EXERCISE: Among the entries below, how many lines hold "will"? Only the number is wanted.

(Source records)
--- START ---
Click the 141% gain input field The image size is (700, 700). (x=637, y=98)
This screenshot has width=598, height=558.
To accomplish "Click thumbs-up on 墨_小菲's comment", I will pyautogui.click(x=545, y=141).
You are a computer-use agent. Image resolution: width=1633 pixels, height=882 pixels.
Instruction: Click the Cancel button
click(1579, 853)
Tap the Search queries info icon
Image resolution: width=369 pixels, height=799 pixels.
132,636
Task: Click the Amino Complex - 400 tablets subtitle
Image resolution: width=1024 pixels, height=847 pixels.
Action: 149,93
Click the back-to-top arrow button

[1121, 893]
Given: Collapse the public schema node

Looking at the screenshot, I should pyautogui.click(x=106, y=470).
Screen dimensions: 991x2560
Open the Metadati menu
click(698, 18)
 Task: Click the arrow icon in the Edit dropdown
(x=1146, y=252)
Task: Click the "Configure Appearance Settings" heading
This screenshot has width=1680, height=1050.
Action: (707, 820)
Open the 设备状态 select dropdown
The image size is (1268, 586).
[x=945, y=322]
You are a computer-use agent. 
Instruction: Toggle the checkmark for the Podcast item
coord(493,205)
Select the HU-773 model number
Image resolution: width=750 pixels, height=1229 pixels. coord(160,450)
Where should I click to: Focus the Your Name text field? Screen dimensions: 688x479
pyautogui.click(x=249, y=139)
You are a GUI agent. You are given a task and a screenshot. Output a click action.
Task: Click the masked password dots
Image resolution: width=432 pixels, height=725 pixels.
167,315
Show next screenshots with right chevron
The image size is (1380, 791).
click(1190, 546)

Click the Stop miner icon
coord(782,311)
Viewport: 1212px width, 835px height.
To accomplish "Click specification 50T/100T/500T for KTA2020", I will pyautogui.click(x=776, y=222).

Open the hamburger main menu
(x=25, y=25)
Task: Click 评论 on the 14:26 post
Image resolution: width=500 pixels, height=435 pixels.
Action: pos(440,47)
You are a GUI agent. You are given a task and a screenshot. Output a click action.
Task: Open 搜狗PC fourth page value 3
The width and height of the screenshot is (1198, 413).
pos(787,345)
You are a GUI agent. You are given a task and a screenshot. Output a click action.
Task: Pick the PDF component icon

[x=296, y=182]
--- END ---
FINAL ANSWER: 2